Professor Simon gives presentations on economic and technological developments in China

Professor Denis Simon of the School of International Affairs recently gave a presentation addressing the "orbital mechanics of Taiwan's technological trajectory" during a special symposium on "Taiwan in the 21st Century: Politics, Economics and Society." Utilizing an analogy regarding the physics of orbital movement and the role of gravitational forces, he highlighted how and why Taiwan could not ignore the "gravitational pull" of ongoing economic and technological developments on the China mainland, while at the same time, ensuring that its economic and technology relations with the United States, Japan/Korea, and Southeast Asia also were growing. During the trip to Taipei, Professor Simon along with several other scholars and experts from The Brookings Institution and Columbia University met with Taiwan's President, Ma Ying-jeou held at the Taiwan Presidential Palace.
Professor Simon and Dr. Cong Cao of the Levin Institute recently presented "Is China an Innovation Threat to the U.S.?" in a presentation to the Council on Foreign Relations in New York City.

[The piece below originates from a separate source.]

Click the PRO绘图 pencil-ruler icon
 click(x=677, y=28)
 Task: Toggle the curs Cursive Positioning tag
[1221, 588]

The presentation focused on recent developments in China's R&D system, including a discussion of the "reverse" of the brain drain and the impact of returnees on China's innovation drive. Professor Simon discussed the recent progress across the Chinese R&D system, including the rapid increases in funding, the growth in the scientific and engineering talent pool, and the modernization of the infrastructure in terms of equipment and facilities across government research institutes and universities. Professor Simon suggested that with the net addition of more money and resources devoted to science and technology development, it is somewhat surprising to see that the pace of S&T advance has not had greater momentum.